### Exercise aim
With pictures left out, set down exactly the lines from the line containing "You are a GUI" through the last line of the data.

### Exercise inputs
####################
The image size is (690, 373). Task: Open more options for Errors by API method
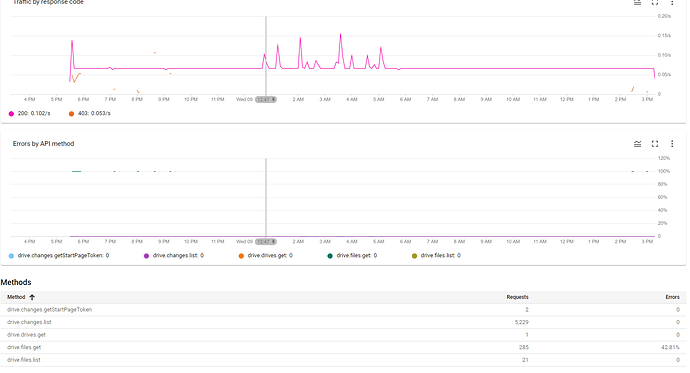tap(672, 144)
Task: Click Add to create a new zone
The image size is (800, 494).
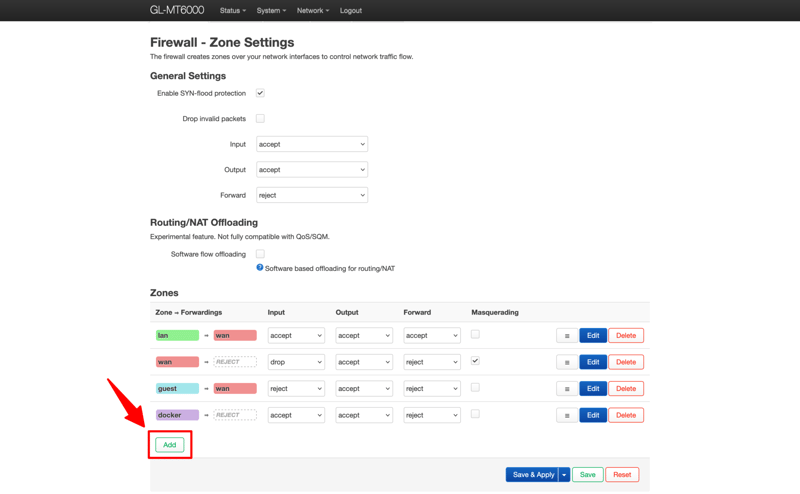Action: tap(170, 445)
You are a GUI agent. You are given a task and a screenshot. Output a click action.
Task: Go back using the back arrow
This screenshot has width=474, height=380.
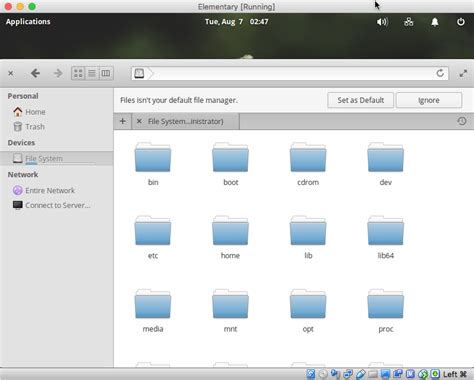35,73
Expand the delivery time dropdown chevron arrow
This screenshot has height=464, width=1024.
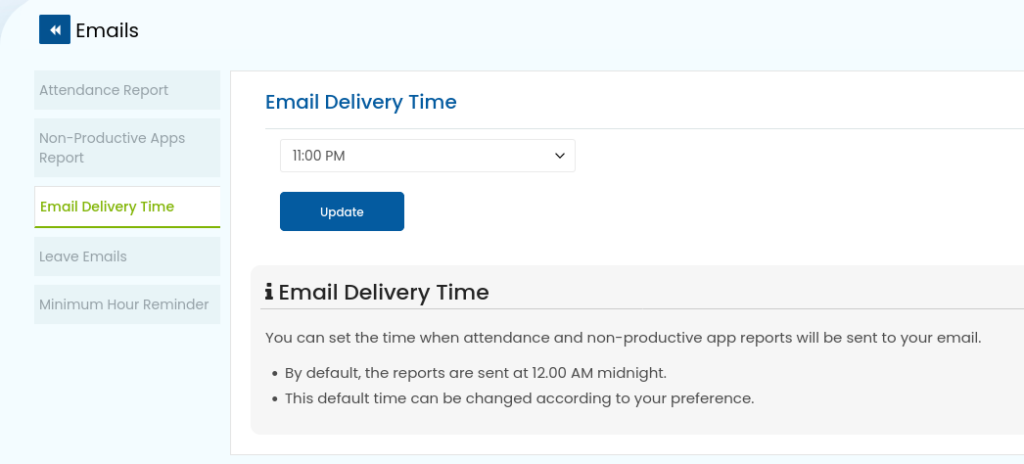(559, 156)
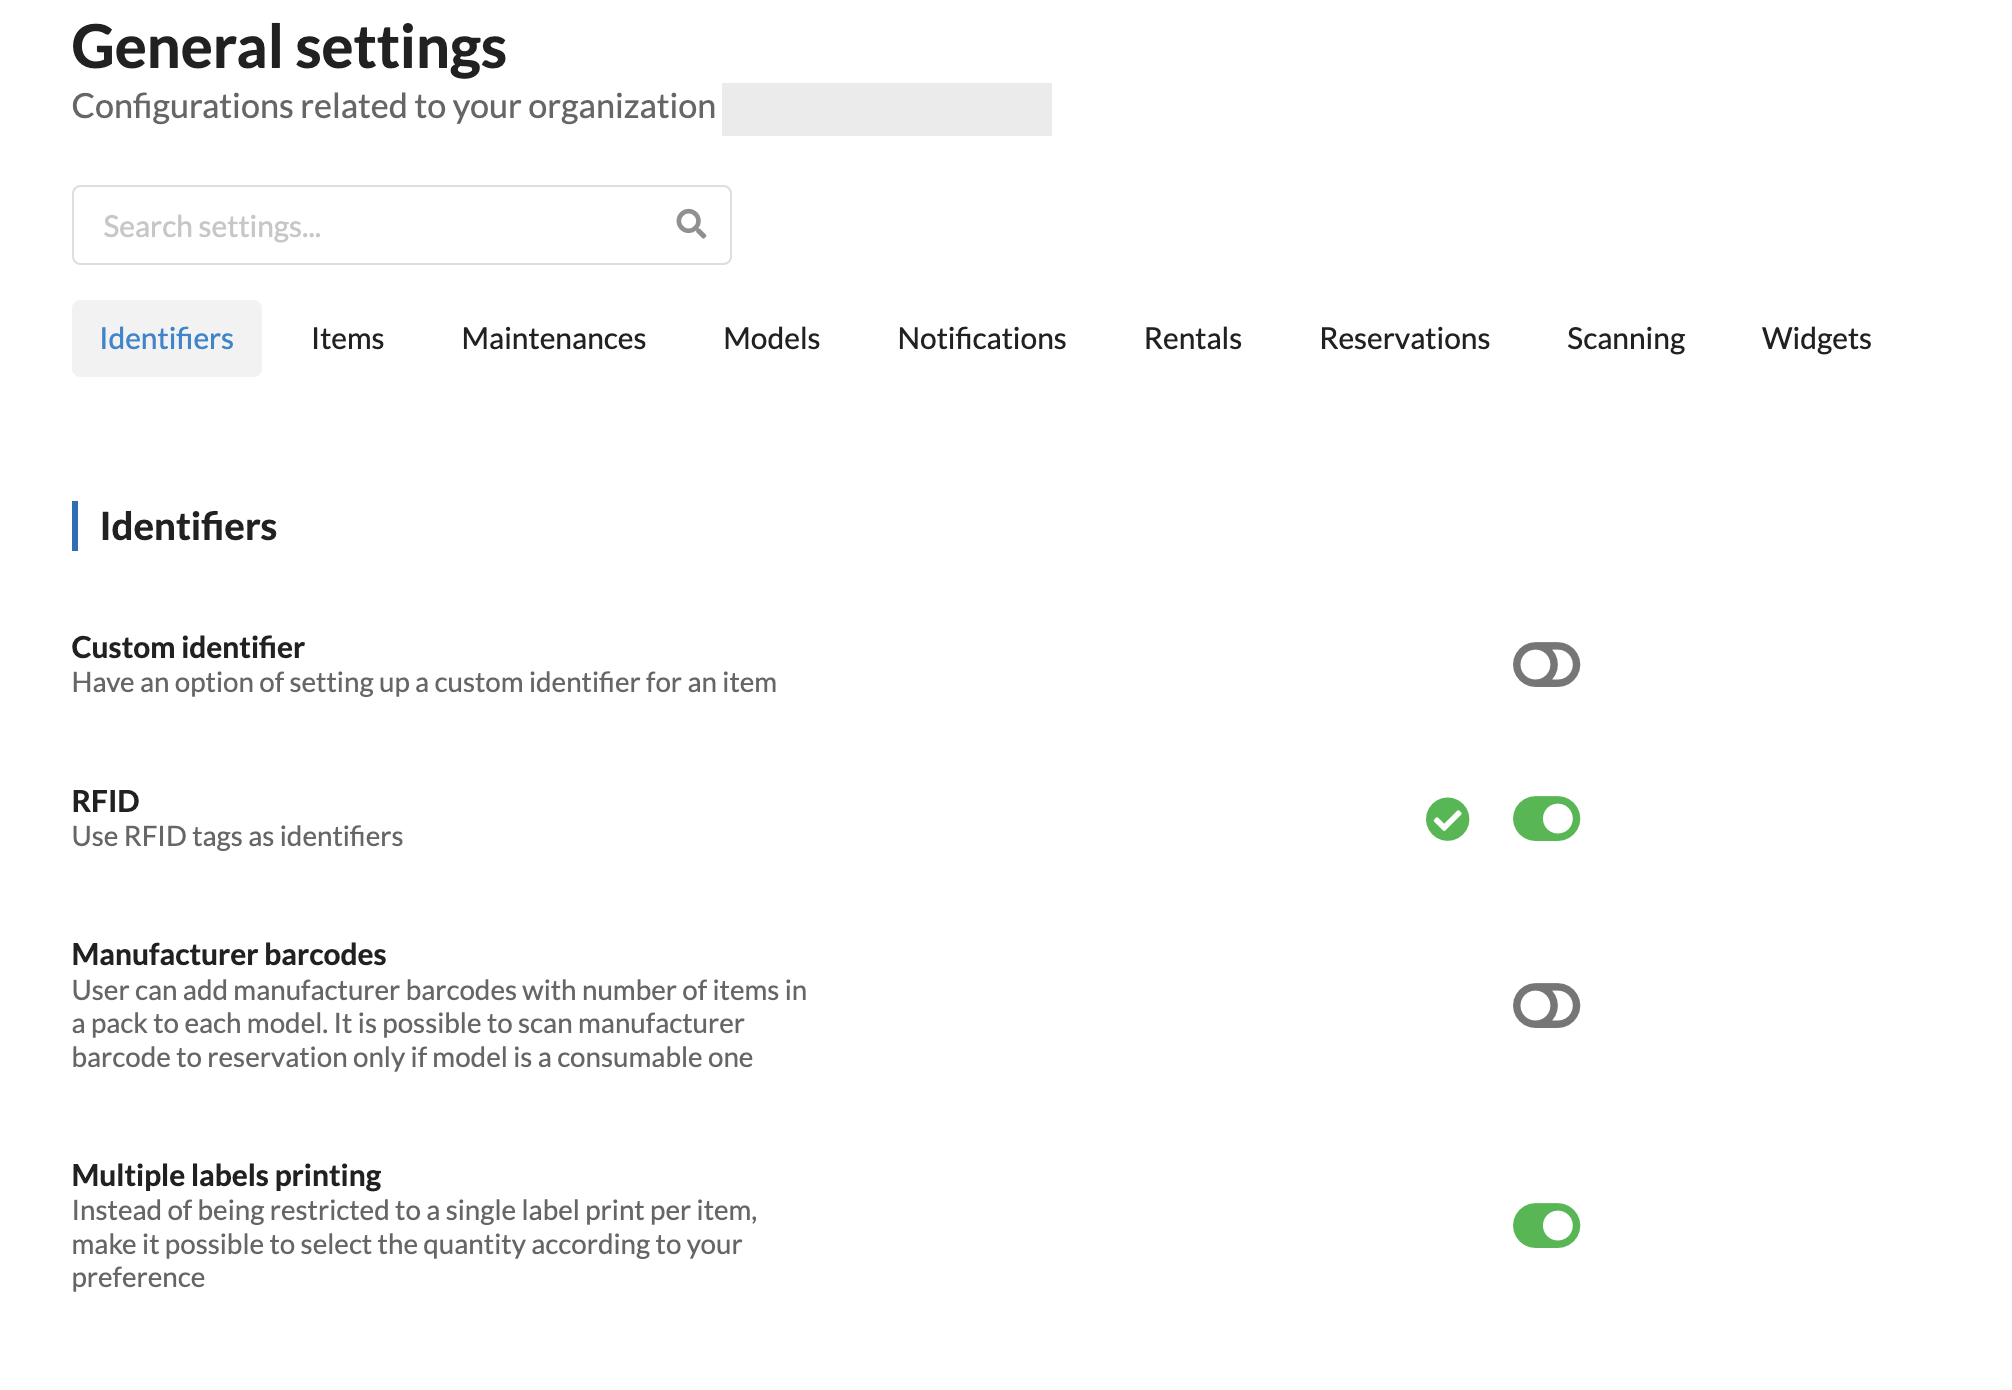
####################
### Task output
You are a GUI agent. You are given a task and a screenshot. Output a click action.
Task: Go back using the back arrow
This screenshot has width=474, height=380.
35,73
Expand the delivery time dropdown chevron arrow
This screenshot has height=464, width=1024.
(559, 156)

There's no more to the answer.